Stored data entries

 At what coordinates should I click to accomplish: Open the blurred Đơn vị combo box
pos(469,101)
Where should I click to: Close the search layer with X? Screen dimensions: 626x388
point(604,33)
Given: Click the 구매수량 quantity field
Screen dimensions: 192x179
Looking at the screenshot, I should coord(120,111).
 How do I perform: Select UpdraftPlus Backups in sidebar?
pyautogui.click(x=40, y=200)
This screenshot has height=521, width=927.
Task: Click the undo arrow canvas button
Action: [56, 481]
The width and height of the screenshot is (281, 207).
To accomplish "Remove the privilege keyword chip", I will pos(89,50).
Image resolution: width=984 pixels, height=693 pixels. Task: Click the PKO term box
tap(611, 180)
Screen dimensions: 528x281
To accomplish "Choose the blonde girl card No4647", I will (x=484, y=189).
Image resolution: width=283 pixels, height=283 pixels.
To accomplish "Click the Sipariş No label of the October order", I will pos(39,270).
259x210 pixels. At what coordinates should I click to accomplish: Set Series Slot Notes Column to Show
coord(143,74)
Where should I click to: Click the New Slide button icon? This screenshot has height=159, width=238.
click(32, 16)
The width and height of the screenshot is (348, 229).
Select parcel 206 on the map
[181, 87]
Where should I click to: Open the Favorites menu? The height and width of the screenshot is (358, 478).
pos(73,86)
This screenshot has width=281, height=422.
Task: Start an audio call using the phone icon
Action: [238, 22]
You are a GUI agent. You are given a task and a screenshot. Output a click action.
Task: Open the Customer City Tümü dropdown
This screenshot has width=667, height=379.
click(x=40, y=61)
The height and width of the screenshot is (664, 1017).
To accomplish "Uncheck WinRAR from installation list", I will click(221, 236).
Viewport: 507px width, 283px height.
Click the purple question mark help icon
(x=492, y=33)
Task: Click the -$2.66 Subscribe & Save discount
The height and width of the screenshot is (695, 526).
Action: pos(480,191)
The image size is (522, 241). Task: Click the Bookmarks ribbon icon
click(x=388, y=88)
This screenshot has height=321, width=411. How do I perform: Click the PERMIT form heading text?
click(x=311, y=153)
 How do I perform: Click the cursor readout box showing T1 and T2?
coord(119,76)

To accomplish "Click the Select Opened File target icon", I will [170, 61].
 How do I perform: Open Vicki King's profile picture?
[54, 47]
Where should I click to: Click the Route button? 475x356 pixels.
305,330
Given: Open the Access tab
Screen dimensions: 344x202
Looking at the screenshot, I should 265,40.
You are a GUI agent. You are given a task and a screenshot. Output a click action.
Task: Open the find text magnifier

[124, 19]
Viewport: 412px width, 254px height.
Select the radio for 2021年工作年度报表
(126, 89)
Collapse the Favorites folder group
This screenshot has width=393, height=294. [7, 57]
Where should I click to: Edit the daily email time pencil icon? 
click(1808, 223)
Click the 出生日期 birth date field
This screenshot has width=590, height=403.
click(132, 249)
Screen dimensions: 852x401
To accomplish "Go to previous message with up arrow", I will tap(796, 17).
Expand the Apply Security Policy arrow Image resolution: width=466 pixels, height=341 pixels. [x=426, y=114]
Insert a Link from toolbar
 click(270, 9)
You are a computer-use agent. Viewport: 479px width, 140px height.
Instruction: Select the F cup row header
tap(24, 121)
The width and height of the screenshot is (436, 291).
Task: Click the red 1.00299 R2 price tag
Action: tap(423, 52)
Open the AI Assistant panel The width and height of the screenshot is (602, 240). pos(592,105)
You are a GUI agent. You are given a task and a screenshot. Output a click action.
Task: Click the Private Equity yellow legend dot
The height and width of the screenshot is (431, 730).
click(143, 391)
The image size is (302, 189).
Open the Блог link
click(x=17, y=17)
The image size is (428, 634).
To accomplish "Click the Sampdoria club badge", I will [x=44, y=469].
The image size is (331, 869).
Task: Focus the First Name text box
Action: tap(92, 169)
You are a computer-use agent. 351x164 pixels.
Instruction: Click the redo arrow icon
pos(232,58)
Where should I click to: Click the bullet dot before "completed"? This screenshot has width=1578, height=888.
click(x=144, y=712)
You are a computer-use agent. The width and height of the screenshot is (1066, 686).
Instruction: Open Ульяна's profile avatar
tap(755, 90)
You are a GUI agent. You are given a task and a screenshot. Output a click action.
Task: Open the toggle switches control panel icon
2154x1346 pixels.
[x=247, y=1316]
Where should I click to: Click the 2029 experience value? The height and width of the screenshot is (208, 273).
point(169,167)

- _Instructions for the task_: All the records above need to be transcribed exactly and in full.

- _Response to the task_:
 At what coordinates should I click to accomplish: Open the blurred Đơn vị combo box
pos(469,101)
Where should I click to: Close the search layer with X? Screen dimensions: 626x388
point(604,33)
Given: Click the 구매수량 quantity field
Screen dimensions: 192x179
Looking at the screenshot, I should coord(120,111).
 How do I perform: Select UpdraftPlus Backups in sidebar?
pyautogui.click(x=40, y=200)
This screenshot has height=521, width=927.
Task: Click the undo arrow canvas button
Action: [56, 481]
The width and height of the screenshot is (281, 207).
To accomplish "Remove the privilege keyword chip", I will pos(89,50).
Image resolution: width=984 pixels, height=693 pixels. Task: Click the PKO term box
tap(611, 180)
Screen dimensions: 528x281
To accomplish "Choose the blonde girl card No4647", I will (x=484, y=189).
Image resolution: width=283 pixels, height=283 pixels.
To accomplish "Click the Sipariş No label of the October order", I will pos(39,270).
259x210 pixels. At what coordinates should I click to accomplish: Set Series Slot Notes Column to Show
coord(143,74)
Where should I click to: Click the New Slide button icon? This screenshot has height=159, width=238.
click(32, 16)
The width and height of the screenshot is (348, 229).
Select parcel 206 on the map
[181, 87]
Where should I click to: Open the Favorites menu? The height and width of the screenshot is (358, 478).
pos(73,86)
This screenshot has width=281, height=422.
Task: Start an audio call using the phone icon
Action: [238, 22]
You are a GUI agent. You are given a task and a screenshot. Output a click action.
Task: Open the Customer City Tümü dropdown
This screenshot has width=667, height=379.
click(x=40, y=61)
The height and width of the screenshot is (664, 1017).
To accomplish "Uncheck WinRAR from installation list", I will click(221, 236).
Viewport: 507px width, 283px height.
Click the purple question mark help icon
(x=492, y=33)
Task: Click the -$2.66 Subscribe & Save discount
The height and width of the screenshot is (695, 526).
Action: pos(480,191)
The image size is (522, 241). Task: Click the Bookmarks ribbon icon
click(x=388, y=88)
This screenshot has height=321, width=411. How do I perform: Click the PERMIT form heading text?
click(x=311, y=153)
 How do I perform: Click the cursor readout box showing T1 and T2?
coord(119,76)

To accomplish "Click the Select Opened File target icon", I will [170, 61].
 How do I perform: Open Vicki King's profile picture?
[54, 47]
Where should I click to: Click the Route button? 475x356 pixels.
305,330
Given: Open the Access tab
Screen dimensions: 344x202
Looking at the screenshot, I should 265,40.
You are a GUI agent. You are given a task and a screenshot. Output a click action.
Task: Open the find text magnifier

[124, 19]
Viewport: 412px width, 254px height.
Select the radio for 2021年工作年度报表
(126, 89)
Collapse the Favorites folder group
This screenshot has width=393, height=294. [7, 57]
Where should I click to: Edit the daily email time pencil icon? 
click(1808, 223)
Click the 出生日期 birth date field
This screenshot has width=590, height=403.
click(132, 249)
Screen dimensions: 852x401
To accomplish "Go to previous message with up arrow", I will tap(796, 17).
Expand the Apply Security Policy arrow Image resolution: width=466 pixels, height=341 pixels. [x=426, y=114]
Insert a Link from toolbar
 click(270, 9)
You are a computer-use agent. Viewport: 479px width, 140px height.
Instruction: Select the F cup row header
tap(24, 121)
The width and height of the screenshot is (436, 291).
Task: Click the red 1.00299 R2 price tag
Action: tap(423, 52)
Open the AI Assistant panel The width and height of the screenshot is (602, 240). pos(592,105)
You are a GUI agent. You are given a task and a screenshot. Output a click action.
Task: Click the Private Equity yellow legend dot
The height and width of the screenshot is (431, 730).
click(143, 391)
The image size is (302, 189).
Open the Блог link
click(x=17, y=17)
The image size is (428, 634).
To accomplish "Click the Sampdoria club badge", I will [x=44, y=469].
The image size is (331, 869).
Task: Focus the First Name text box
Action: tap(92, 169)
You are a computer-use agent. 351x164 pixels.
Instruction: Click the redo arrow icon
pos(232,58)
Where should I click to: Click the bullet dot before "completed"? This screenshot has width=1578, height=888.
click(x=144, y=712)
You are a computer-use agent. The width and height of the screenshot is (1066, 686).
Instruction: Open Ульяна's profile avatar
tap(755, 90)
You are a GUI agent. You are given a task and a screenshot. Output a click action.
Task: Open the toggle switches control panel icon
2154x1346 pixels.
[x=247, y=1316]
Where should I click to: Click the 2029 experience value? The height and width of the screenshot is (208, 273).
point(169,167)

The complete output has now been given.